I'm attempting to use cURL to download an external image file. When used from the command line, cURL correctly states the response headers with content-type=image/png
. When I attempt to use cURL in PHP however, it returns content-type=text/html
.
When attempting to save the file using cURL in PHP, with the CURLOPT_BINARYTRANSFER
option set to 1, in conjunction with fopen/fwrite/
, the result is a corrupt file.
The only cURL flags I'm using in are -A
to send a user agent with the request, which I've also done in PHP by calling curl_setopt($ch, CURLOPT_USERAGENT, ...)
.
The only thing I can think of that would cause this is perhaps some background request headers sent by cURL which aren't accounted for using the standard PHP functions?
For reference;
CLI
curl -A "Mozilla/5.0 (Windows; U; Windows NT 5.1; de; rv:1.9.2.3) Gecko/20100401 Firefox/3.6.3" -I http://find.icaew.com/data/imgs/736c476534ddf7b249d806d9aa7b9ee8.png
PHP
private function curl($url) {
$ch = curl_init();
curl_setopt($ch, CURLOPT_URL, $url);
curl_setopt($ch, CURLOPT_USERAGENT, "Mozilla/5.0 (Windows; U; Windows NT 5.1; de; rv:1.9.2.3) Gecko/20100401 Firefox/3.6.3");
curl_setopt($ch, CURLOPT_RETURNTRANSFER, 1);
curl_setopt($ch, CURLOPT_BINARYTRANSFER, 1);
curl_setopt($ch, CURLOPT_CONNECTTIMEOUT, 1);
$response = array(
'html' => curl_exec($ch),
'http_code' => curl_getinfo($ch, CURLINFO_HTTP_CODE),
'contentLength' => curl_getinfo($ch, CURLINFO_CONTENT_LENGTH_DOWNLOAD),
'contentType' => curl_getinfo($ch, CURLINFO_CONTENT_TYPE)
);
curl_close($ch);
return $response;
}
public function parseImage() {
$imageSrc = pq('img.firm-logo')->attr('src');
if (!empty($imageSrc)) {
$newFile = '/Users/firstlast/Desktop/Hashery/test01/imgdump/' . $this->currentListingId . '.png';
$curl = $this->curl('http://find.icaew.com' . $imgSrc);
if ($curl['http_code'] == 200) {
if (file_exists($newFile)) unlink($newFile);
$fp = fopen($newFile,'x');
fwrite($fp, $curl['html']);
fclose($fp);
return $this->currentListingId;
} else {
return 0;
}
} else {
return 0;
}
}
When I mentioned content-type=text/html
The call to $this->curl()
results in the contentLength
and contentType
properties of the returned $response
variable having the values -1
and text/html
respectively.
I can imagine this is quite an obscure question, so I've attempted to provide as much context as to what is going on/what I'm trying to achieve.
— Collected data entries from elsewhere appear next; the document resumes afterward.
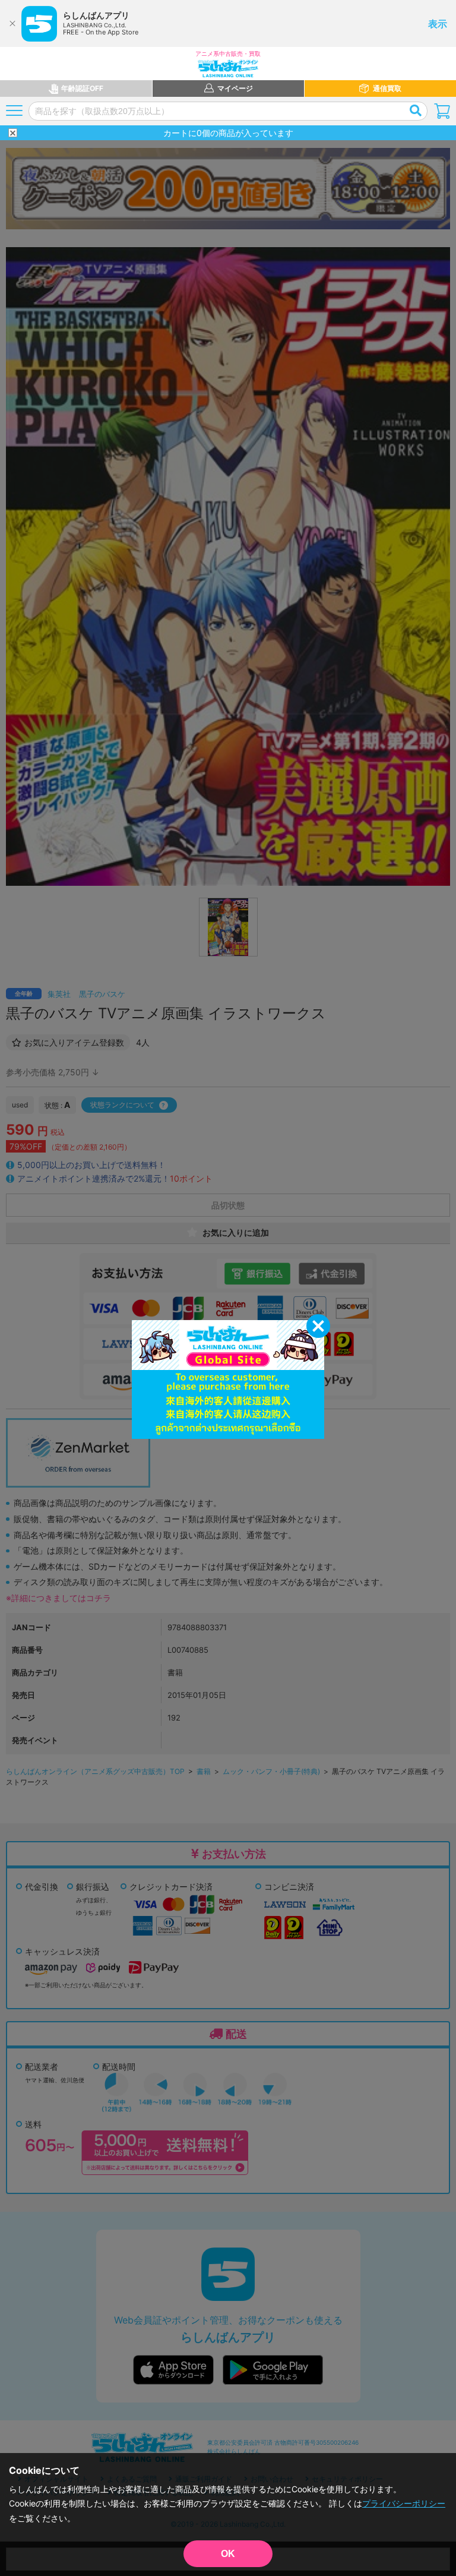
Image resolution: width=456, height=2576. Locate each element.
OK (228, 2554)
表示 (437, 24)
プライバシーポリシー (403, 2503)
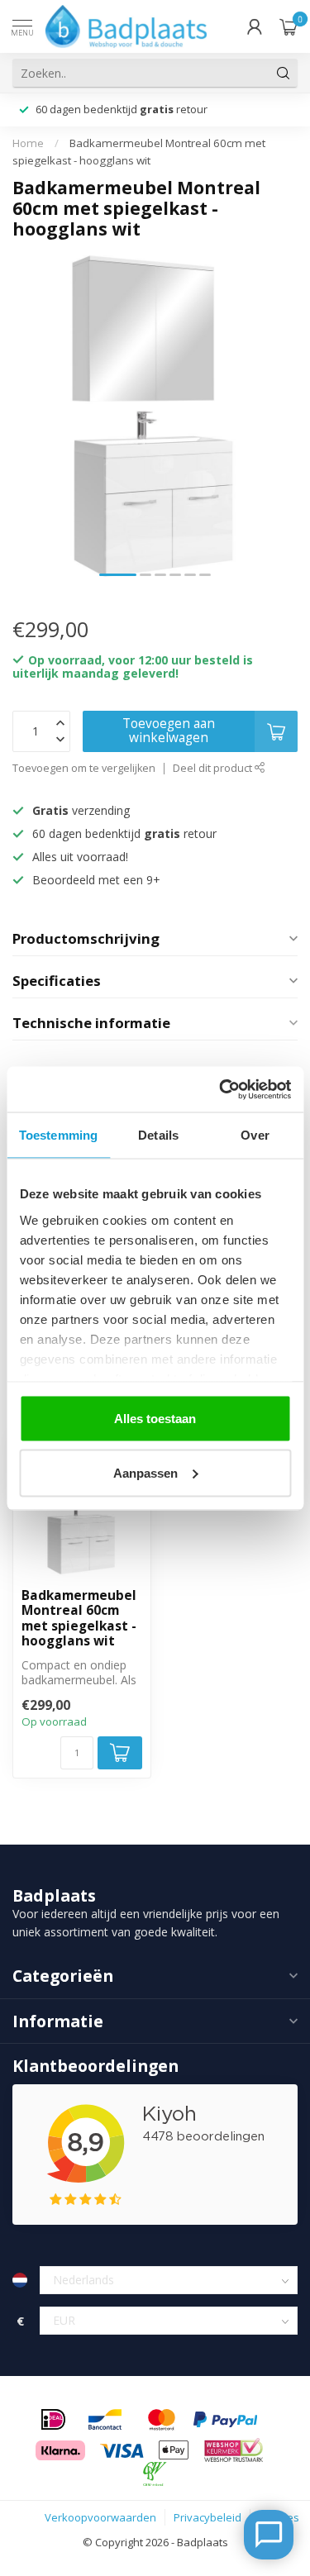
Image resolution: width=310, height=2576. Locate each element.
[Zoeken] (283, 73)
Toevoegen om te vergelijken (83, 768)
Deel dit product (214, 768)
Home (28, 143)
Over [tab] (255, 1135)
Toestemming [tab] (58, 1135)
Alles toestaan (155, 1419)
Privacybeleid (207, 2517)
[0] (288, 26)
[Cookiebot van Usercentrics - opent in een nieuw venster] (220, 1089)
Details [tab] (158, 1135)
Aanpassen (145, 1472)
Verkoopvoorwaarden (100, 2517)
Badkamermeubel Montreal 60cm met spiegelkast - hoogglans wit (78, 1619)
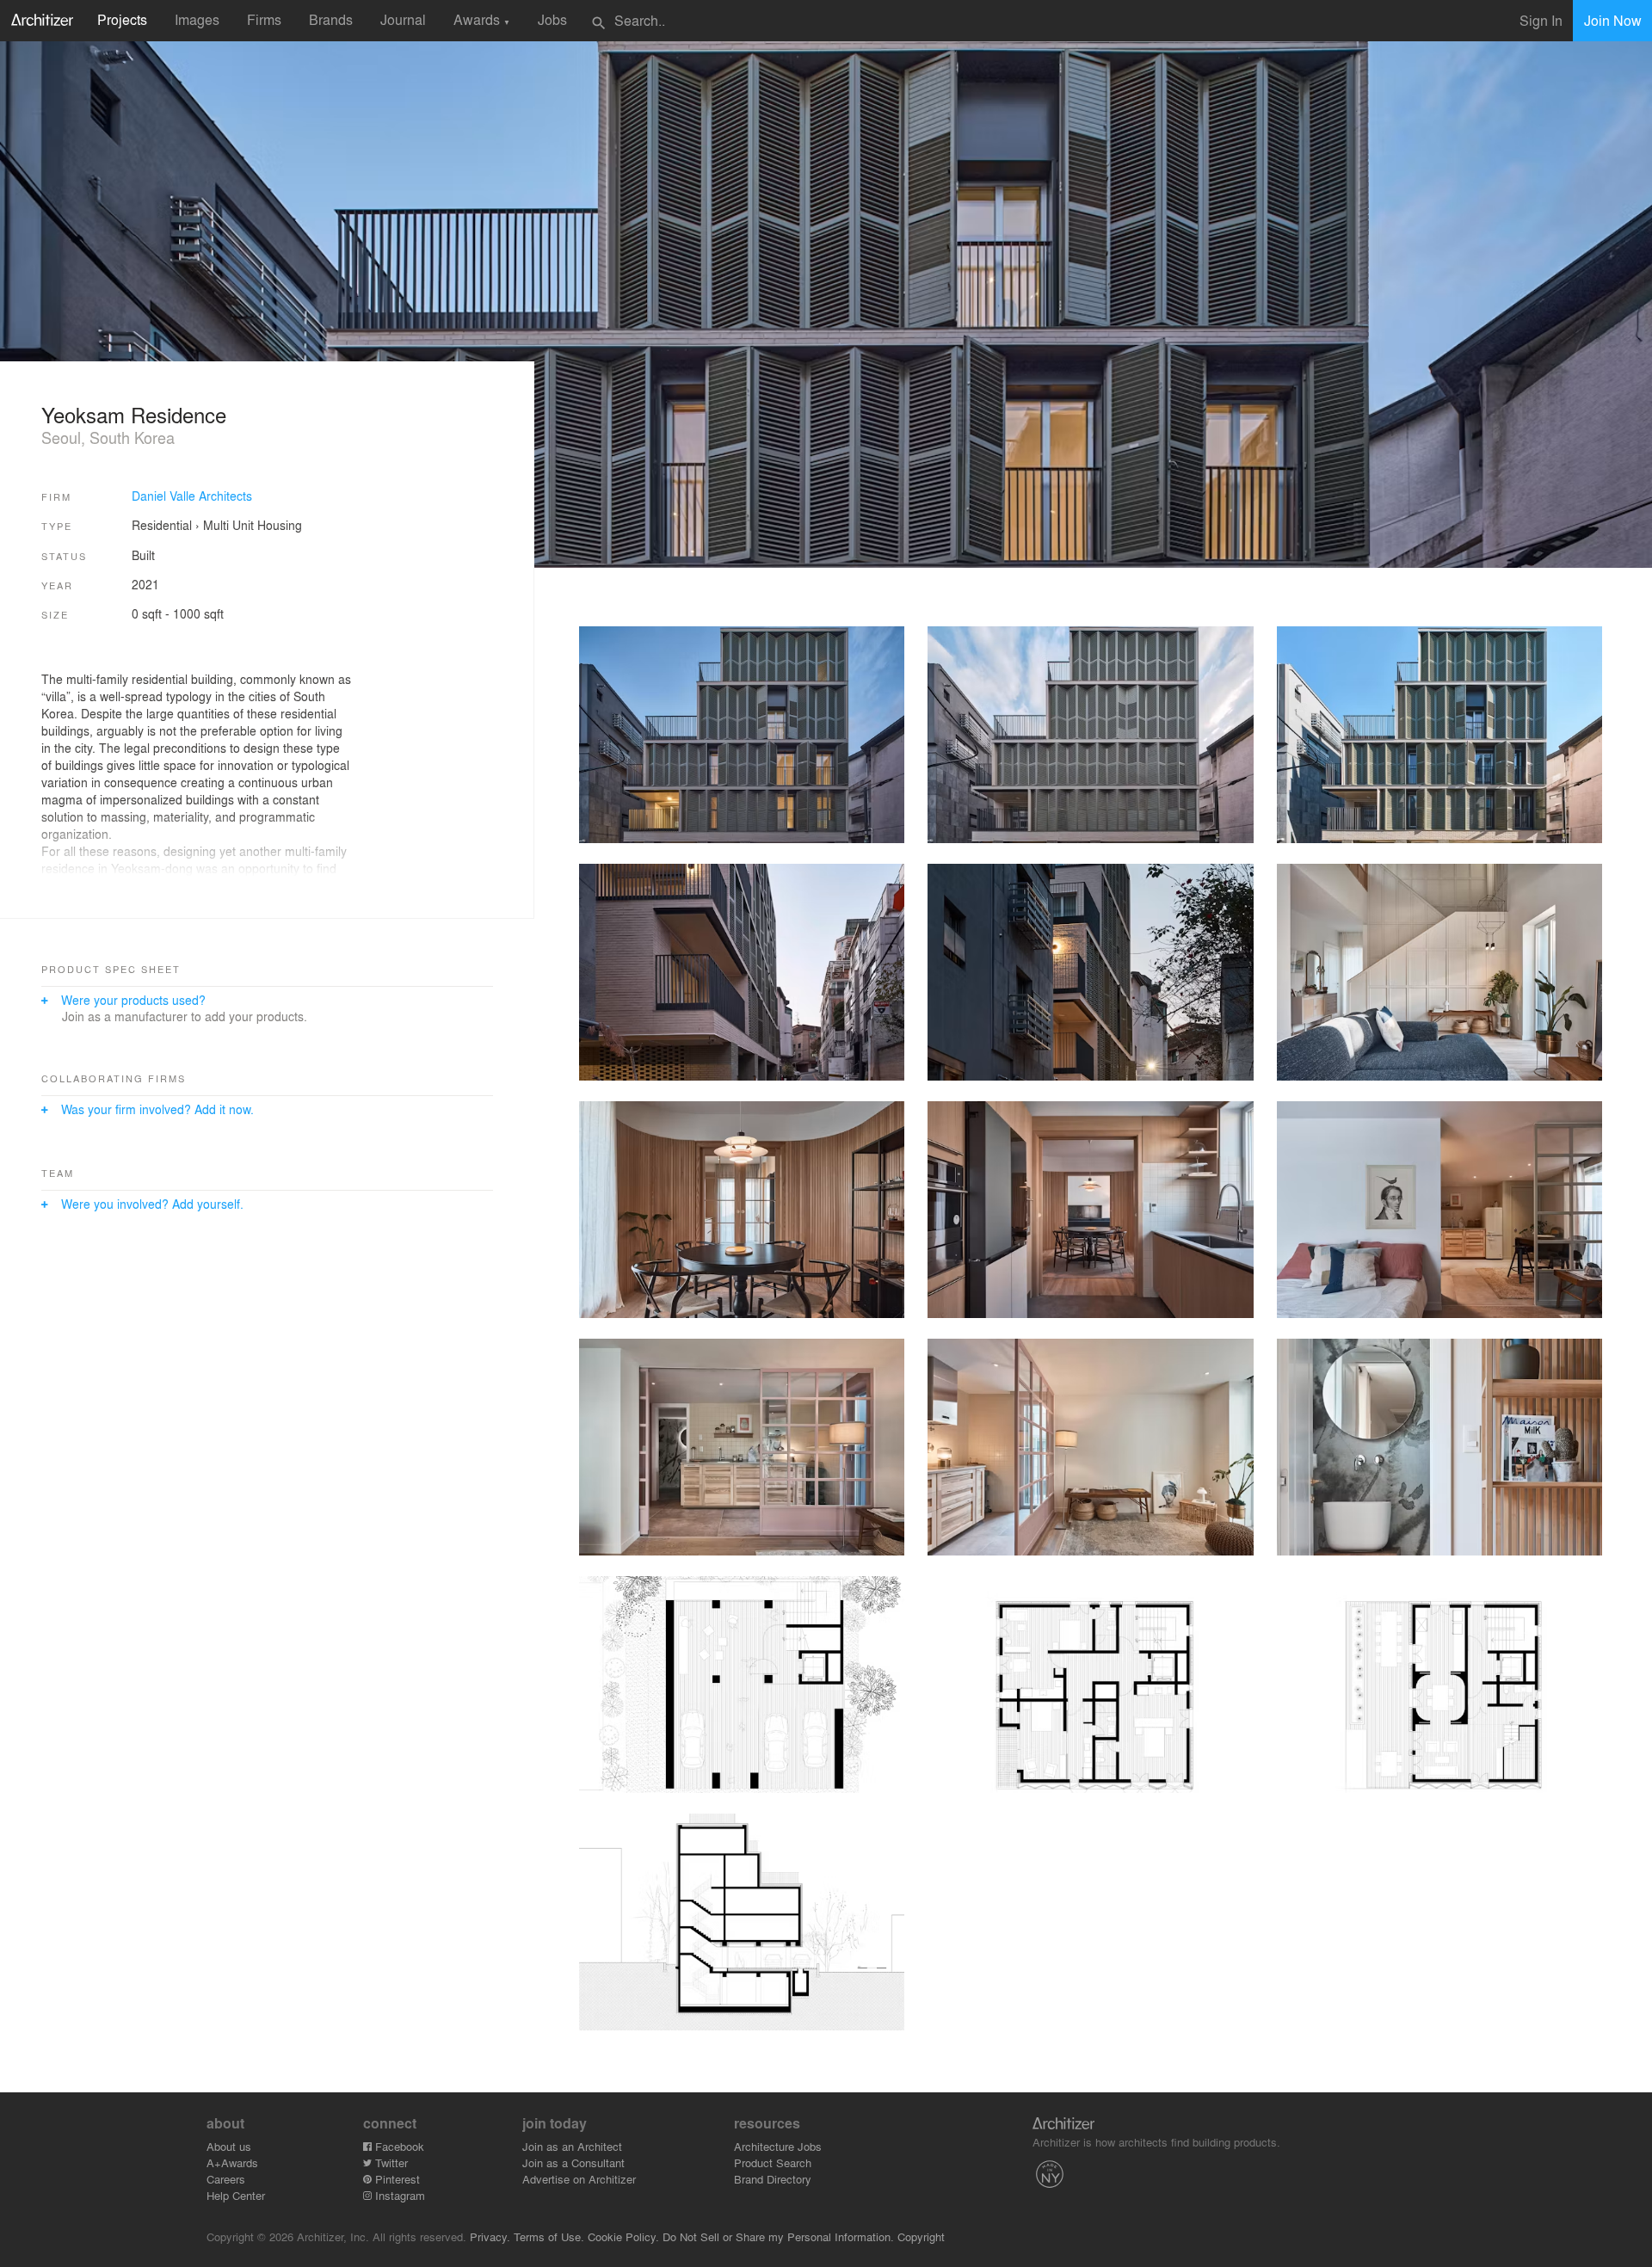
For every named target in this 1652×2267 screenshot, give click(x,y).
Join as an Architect (572, 2146)
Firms (264, 19)
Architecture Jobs (778, 2146)
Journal (403, 19)
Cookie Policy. (623, 2236)
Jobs (552, 19)
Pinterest (396, 2179)
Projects (122, 19)
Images (197, 19)
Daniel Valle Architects (192, 495)
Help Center (235, 2195)
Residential (162, 524)
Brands (331, 19)
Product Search (772, 2162)
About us (228, 2146)
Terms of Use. (549, 2236)
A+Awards (232, 2162)
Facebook (398, 2146)
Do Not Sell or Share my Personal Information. (778, 2236)
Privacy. (490, 2236)
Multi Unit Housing (252, 524)
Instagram (398, 2195)
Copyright (921, 2236)
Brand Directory (772, 2179)
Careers (225, 2179)
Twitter (390, 2162)
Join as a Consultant (573, 2162)
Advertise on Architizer (579, 2179)
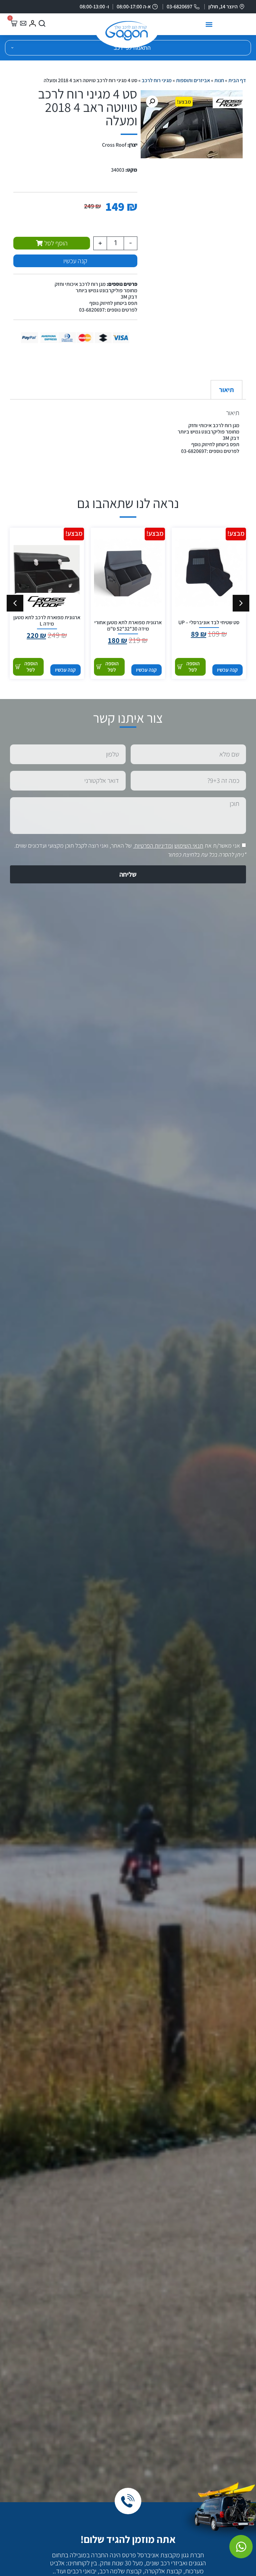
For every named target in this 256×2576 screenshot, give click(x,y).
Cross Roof (114, 144)
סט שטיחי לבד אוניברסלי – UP (208, 622)
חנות (219, 80)
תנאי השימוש (188, 845)
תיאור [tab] (226, 389)
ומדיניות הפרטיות (153, 845)
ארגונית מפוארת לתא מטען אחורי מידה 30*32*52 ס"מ (128, 625)
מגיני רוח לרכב (157, 80)
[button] (209, 24)
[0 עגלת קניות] (13, 23)
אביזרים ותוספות (193, 80)
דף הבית (237, 80)
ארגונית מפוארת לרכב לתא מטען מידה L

Any help in understanding why this is the case, and what I can do to resolve/achieve my goal would be greatly appreciated
If you know exactly what you are getting then get_file_contents()
is much simpler.
A URL can be used as a filename with this function
http://php.net/manual/en/function.file-get-contents.php
Also, it is helpful to go through the user comments on php.net as they have written many examples and potential issues or tricks to using the function.